Frank is certain that this making of paintings is what he needs to be doing, at this point in his life.  And, for him, I couldn't agree more.  I mused about a TV special on the life of Joan Miro.  We were in the artist's studio, a converted horse barn.  In one of the stalls was a row of large canvases, filling the width of the opening.  There was just enough room for Miro to slip his hand in, flip through, and pull out the canvas he wanted for the day.  "This one," he said, placing it on the easel, "I've been working on for twenty years."  Frank thought that was pretty neat.

And when I first saw it, I thought it was pretty neat too.  Now, though, I'm not so sure.  While it's certainly possible, just on genetic terms, that I might survive, physically at least, for another twenty years, I have to admit (confess?) that the thought of making more and more ultimately unnecessary work fills me with shame and despair.  My efforts, to supply myself with one of those strategies I was certain I could cook up for my students, turn out cold and fruitless.  And I'm not looking for bill-board-level, solo show at the Louvre strategies.  I'm talking reasonable, middle-class, with dental, strategy.

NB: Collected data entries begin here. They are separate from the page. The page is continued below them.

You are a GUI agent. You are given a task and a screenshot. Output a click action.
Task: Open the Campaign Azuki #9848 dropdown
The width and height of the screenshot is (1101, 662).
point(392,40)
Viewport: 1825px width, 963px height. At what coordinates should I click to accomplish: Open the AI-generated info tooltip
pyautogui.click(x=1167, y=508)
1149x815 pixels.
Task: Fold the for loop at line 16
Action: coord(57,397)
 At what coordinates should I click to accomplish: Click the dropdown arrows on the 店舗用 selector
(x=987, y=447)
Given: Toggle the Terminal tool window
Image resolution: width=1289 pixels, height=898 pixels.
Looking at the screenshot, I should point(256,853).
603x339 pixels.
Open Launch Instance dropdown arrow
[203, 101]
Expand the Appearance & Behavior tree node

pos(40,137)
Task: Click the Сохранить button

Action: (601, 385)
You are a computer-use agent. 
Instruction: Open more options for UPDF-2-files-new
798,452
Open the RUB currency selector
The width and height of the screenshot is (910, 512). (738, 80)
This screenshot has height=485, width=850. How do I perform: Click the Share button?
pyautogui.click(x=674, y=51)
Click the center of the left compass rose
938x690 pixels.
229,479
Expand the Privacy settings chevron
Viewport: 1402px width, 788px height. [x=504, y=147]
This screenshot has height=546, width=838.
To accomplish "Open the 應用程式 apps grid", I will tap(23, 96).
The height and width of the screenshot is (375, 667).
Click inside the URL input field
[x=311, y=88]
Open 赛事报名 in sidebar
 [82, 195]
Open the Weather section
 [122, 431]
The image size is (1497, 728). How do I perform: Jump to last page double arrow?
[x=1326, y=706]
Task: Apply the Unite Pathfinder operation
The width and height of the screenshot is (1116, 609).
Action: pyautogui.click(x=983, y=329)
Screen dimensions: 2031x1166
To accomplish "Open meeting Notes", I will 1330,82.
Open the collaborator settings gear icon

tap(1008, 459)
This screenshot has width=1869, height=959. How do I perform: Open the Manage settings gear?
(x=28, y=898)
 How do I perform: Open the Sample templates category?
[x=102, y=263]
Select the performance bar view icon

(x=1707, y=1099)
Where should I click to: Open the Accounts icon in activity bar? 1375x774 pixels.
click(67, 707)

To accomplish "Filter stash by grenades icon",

Maybe I should have been more specific, all those years ago.  I have a former teaching colleague who openly and vociferously proclaims a personal goal of being 'a famous artist', and is well on the way to achieving this.  But when I wrote 'Artist', over and over again, in my notebook, in that attic dormer looking out over the burning night skies of McKeesport, I truly did not know at all what it meant, and I'm not sure I have that much greater grasp of the enterprise today.  And that spiritual or moral component of the enterprise -- does it have a shelf-life?  Is there a sell-by date on 'a calling'?  Because at this point in my life, continuing the effort of trying to figure it out, while apparently repeating the same mistakes, seems as silly as if I were to begin serious training as a gymnast, or an airline pilot.  I have the feeling that, in terms of this life-long, perhaps pointless struggle, all I may ultimately be able to count on, is having provided, for anyone who might be paying attention, a Grade A, Solid Sterling... bad example.